*** Opening Material to process ***

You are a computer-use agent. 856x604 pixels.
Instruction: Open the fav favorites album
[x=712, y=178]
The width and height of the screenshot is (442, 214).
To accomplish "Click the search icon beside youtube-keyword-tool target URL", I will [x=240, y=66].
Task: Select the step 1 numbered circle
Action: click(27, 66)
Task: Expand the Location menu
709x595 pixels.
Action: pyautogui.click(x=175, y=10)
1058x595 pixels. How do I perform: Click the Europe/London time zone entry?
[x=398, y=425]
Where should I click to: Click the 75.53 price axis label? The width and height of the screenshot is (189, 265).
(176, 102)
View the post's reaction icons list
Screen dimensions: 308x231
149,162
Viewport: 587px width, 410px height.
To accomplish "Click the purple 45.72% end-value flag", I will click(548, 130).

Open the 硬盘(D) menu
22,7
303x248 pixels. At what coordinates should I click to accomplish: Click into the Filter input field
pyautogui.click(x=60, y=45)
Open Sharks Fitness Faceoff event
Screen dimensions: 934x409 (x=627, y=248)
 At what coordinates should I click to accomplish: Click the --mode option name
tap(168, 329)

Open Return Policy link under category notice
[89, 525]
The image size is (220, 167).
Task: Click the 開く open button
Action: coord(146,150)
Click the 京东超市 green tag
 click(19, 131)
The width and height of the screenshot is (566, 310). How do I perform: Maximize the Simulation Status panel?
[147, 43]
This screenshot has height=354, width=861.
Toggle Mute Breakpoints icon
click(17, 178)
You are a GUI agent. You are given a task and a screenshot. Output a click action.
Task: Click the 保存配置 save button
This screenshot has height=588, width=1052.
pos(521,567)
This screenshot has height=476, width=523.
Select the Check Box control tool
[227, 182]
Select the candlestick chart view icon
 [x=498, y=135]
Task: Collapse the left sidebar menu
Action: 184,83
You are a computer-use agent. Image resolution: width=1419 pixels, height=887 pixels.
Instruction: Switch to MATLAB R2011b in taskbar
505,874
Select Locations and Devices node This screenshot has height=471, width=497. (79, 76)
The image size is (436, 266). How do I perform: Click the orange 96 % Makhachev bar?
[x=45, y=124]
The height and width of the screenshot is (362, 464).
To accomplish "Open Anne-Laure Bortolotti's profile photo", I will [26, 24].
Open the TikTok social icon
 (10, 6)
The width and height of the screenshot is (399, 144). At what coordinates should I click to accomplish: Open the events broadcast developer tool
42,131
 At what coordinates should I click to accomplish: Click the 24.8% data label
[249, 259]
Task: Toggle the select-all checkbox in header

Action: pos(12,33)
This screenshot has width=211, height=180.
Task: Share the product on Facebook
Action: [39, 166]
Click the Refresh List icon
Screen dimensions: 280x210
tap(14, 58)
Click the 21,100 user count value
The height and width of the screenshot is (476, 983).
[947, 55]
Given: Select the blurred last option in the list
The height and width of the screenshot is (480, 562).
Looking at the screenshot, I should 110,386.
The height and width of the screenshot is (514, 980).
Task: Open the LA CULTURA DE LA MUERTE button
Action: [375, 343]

*** Closing Material to process ***

■ **Problem requirements**:
Copy each record exactly, leaving nothing out.

■ **Output below**:
You are a computer-use agent. 856x604 pixels.
Instruction: Open the fav favorites album
[x=712, y=178]
The width and height of the screenshot is (442, 214).
To accomplish "Click the search icon beside youtube-keyword-tool target URL", I will [x=240, y=66].
Task: Select the step 1 numbered circle
Action: click(27, 66)
Task: Expand the Location menu
709x595 pixels.
Action: pyautogui.click(x=175, y=10)
1058x595 pixels. How do I perform: Click the Europe/London time zone entry?
[x=398, y=425]
Where should I click to: Click the 75.53 price axis label? The width and height of the screenshot is (189, 265).
(176, 102)
View the post's reaction icons list
Screen dimensions: 308x231
149,162
Viewport: 587px width, 410px height.
To accomplish "Click the purple 45.72% end-value flag", I will click(548, 130).

Open the 硬盘(D) menu
22,7
303x248 pixels. At what coordinates should I click to accomplish: Click into the Filter input field
pyautogui.click(x=60, y=45)
Open Sharks Fitness Faceoff event
Screen dimensions: 934x409 (x=627, y=248)
 At what coordinates should I click to accomplish: Click the --mode option name
tap(168, 329)

Open Return Policy link under category notice
[89, 525]
The image size is (220, 167).
Task: Click the 開く open button
Action: coord(146,150)
Click the 京东超市 green tag
 click(19, 131)
The width and height of the screenshot is (566, 310). How do I perform: Maximize the Simulation Status panel?
[147, 43]
This screenshot has height=354, width=861.
Toggle Mute Breakpoints icon
click(17, 178)
You are a GUI agent. You are given a task and a screenshot. Output a click action.
Task: Click the 保存配置 save button
This screenshot has height=588, width=1052.
pos(521,567)
This screenshot has height=476, width=523.
Select the Check Box control tool
[227, 182]
Select the candlestick chart view icon
 [x=498, y=135]
Task: Collapse the left sidebar menu
Action: 184,83
You are a computer-use agent. Image resolution: width=1419 pixels, height=887 pixels.
Instruction: Switch to MATLAB R2011b in taskbar
505,874
Select Locations and Devices node This screenshot has height=471, width=497. (79, 76)
The image size is (436, 266). How do I perform: Click the orange 96 % Makhachev bar?
[x=45, y=124]
The height and width of the screenshot is (362, 464).
To accomplish "Open Anne-Laure Bortolotti's profile photo", I will [26, 24].
Open the TikTok social icon
 (10, 6)
The width and height of the screenshot is (399, 144). At what coordinates should I click to accomplish: Open the events broadcast developer tool
42,131
 At what coordinates should I click to accomplish: Click the 24.8% data label
[249, 259]
Task: Toggle the select-all checkbox in header

Action: pos(12,33)
This screenshot has width=211, height=180.
Task: Share the product on Facebook
Action: [39, 166]
Click the Refresh List icon
Screen dimensions: 280x210
tap(14, 58)
Click the 21,100 user count value
The height and width of the screenshot is (476, 983).
[947, 55]
Given: Select the blurred last option in the list
The height and width of the screenshot is (480, 562).
Looking at the screenshot, I should 110,386.
The height and width of the screenshot is (514, 980).
Task: Open the LA CULTURA DE LA MUERTE button
Action: [375, 343]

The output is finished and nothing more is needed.